The opposite view has, up to the present time, been maintained, and it has been assumed, as a matter of course, that acquired characters can be transmitted; furthermore, extremely complicated and artificial theories have been constructed in order to explain how it may be possible for changes produced by the action of external influences, in the course of a life-time, to be communicated to the germ and thus to become hereditary. But no single fact is known which really proves that acquired characters can be transmitted, for the ascertained facts which seem to point to the transmission of artificially produced diseases cannot be considered as a proof; and as long as such proof is wanting we have no right to make this supposition, unless compelled to do so by the impossibility of suggesting a mode in which the transformation of species can take place without its aid. (See Appendix IV, p. [310].)

It is obvious that the unconscious conviction that we need the aid of acquired characters has hitherto securely maintained the assumed axiom of the transmission of such features. It was believed that we could not do without such an axiom in order to explain the transformation of species; and this was believed not only by those who hold that the direct action of external influences plays an important part in the process, but also by those who hold that the operation of natural selection is the main factor.

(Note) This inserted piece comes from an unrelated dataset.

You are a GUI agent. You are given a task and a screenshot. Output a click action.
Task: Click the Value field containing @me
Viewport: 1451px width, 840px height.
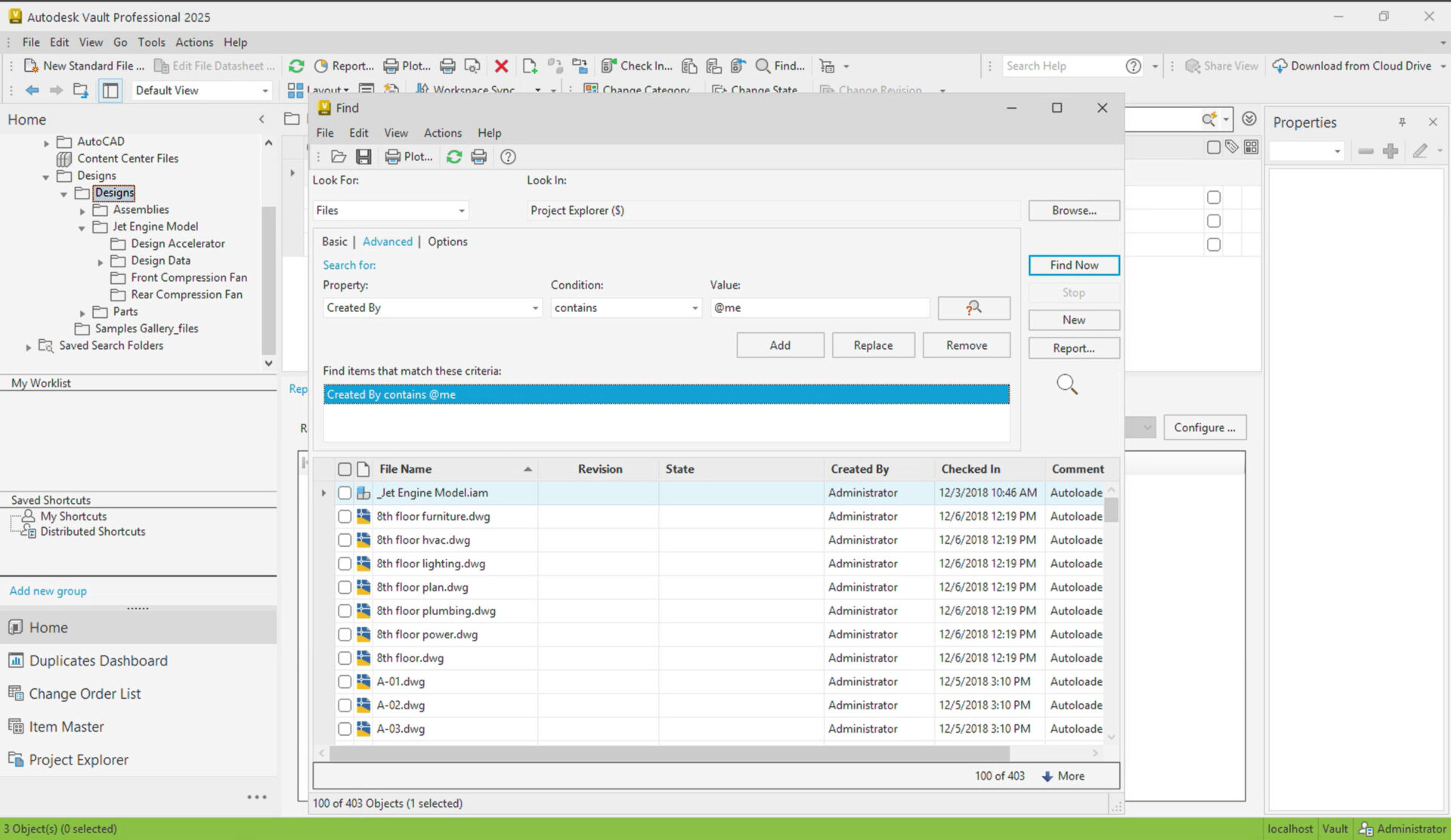pos(819,308)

Individual variability forms the most important foundation of the theory of natural selection: without it the latter could not exist, for this alone can furnish the minute differences by the accumulation of which new forms are said to arise in the course of generations. But how can such hereditary individual characters exist if the changes wrought by the action of external influences, during the life of an individual, cannot be transmitted? We are clearly compelled to find some other source of hereditary individual differences, or the theory of natural selection would collapse, as it certainly would if hereditary individual variations did not exist. If, on the other hand, acquired differences are transmitted, this would prove that there must be something wrong in the theory of the continuity of the germ-plasm, as above described, and in the non-transmission of acquired characters which results from this theory. But I believe that it is possible to suggest that the origin of hereditary individual characters takes place in a manner quite different from any which has been as yet brought forward. To explain this origin is the task which I am about to undertake in the following pages.

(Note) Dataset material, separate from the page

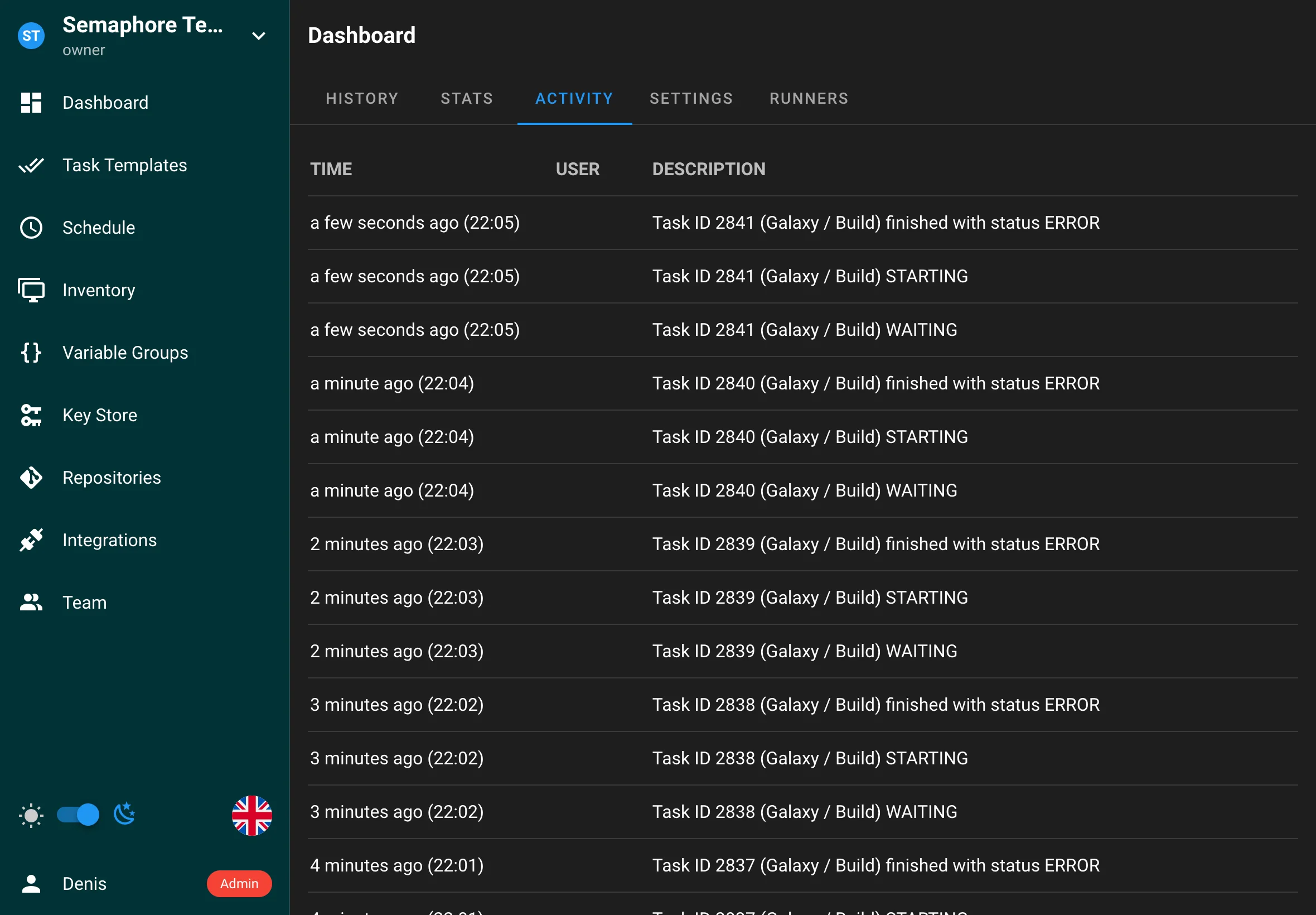The width and height of the screenshot is (1316, 915).
Task: Click the Settings tab
Action: click(691, 99)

The origin of individual variability has been hitherto represented somewhat as follows. The phenomena of heredity lead to the conclusion that each organism is capable of producing germs, from which, theoretically at least, exact copies of the parent may arise. In reality this is never the case, because each organism possesses the power of reacting on the different external influences with which it is brought into contact, a power without which it could neither develope nor exist. Each organism reacting in a different way must be to some extent changed. Favourable nutrition makes such an organism strong and large; unfavourable nutrition renders it small and weak, and what is true of the whole organism may also be said of its parts. Now it is obvious that even the children of the same mother meet with influences different in kind and degree, from the very beginning of their existence, so that they must necessarily become unlike, even if we suppose them to have been derived from absolutely identical germs, with precisely the same hereditary tendencies.

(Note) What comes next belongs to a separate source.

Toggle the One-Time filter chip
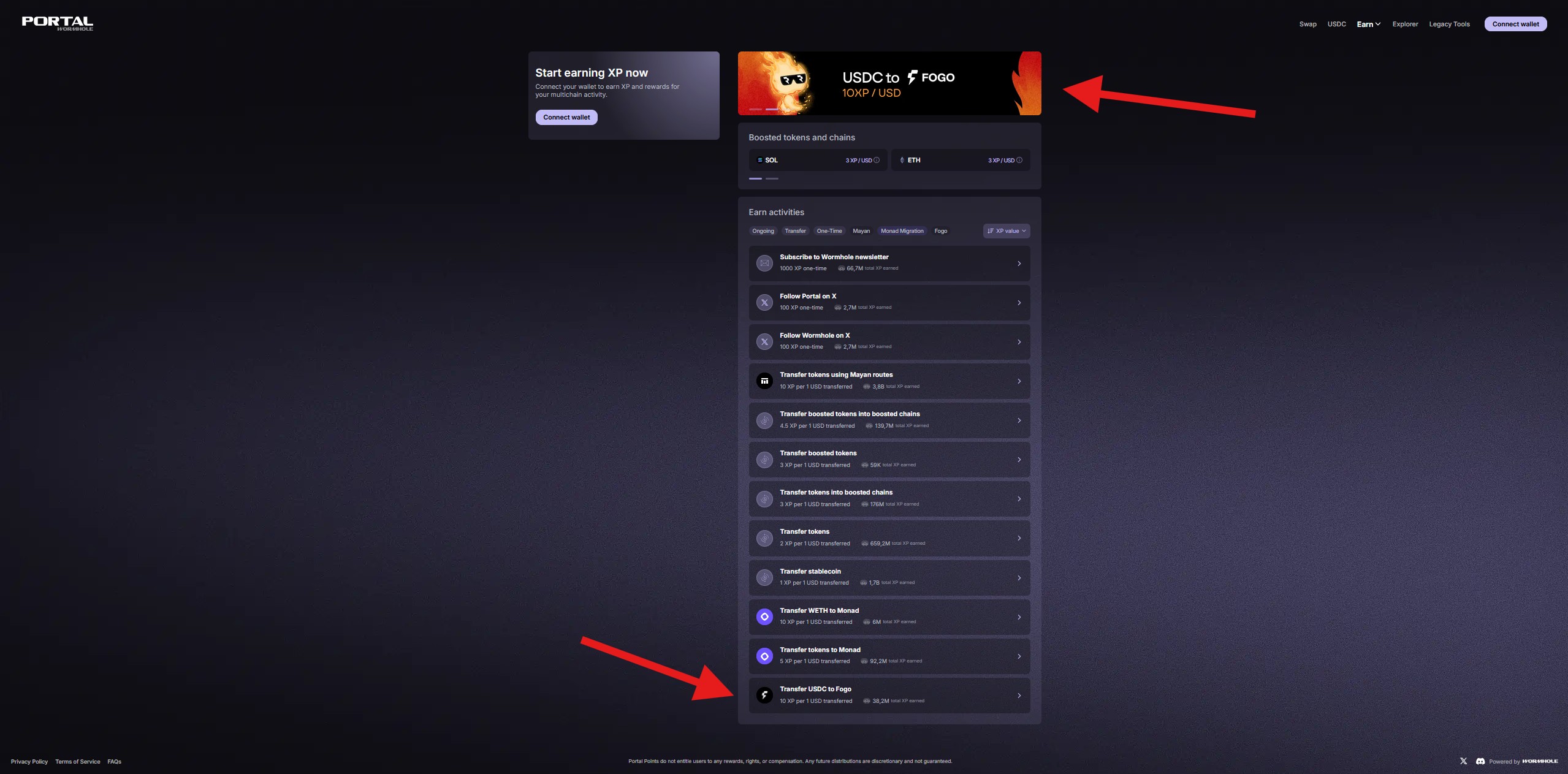Viewport: 1568px width, 774px height. click(829, 231)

In this manner individual differences are believed to have been introduced. But if acquired characters are not transmitted the whole chain of argument collapses, for none of those changes which are caused by the conditions of nutrition acting upon single parts of the whole organism, including the results of training and of the use or disuse of single organs,—none of these changes can furnish hereditary differences, nor can they be transmitted to succeeding generations. They are, as it were, only transient characters as far as the species is concerned.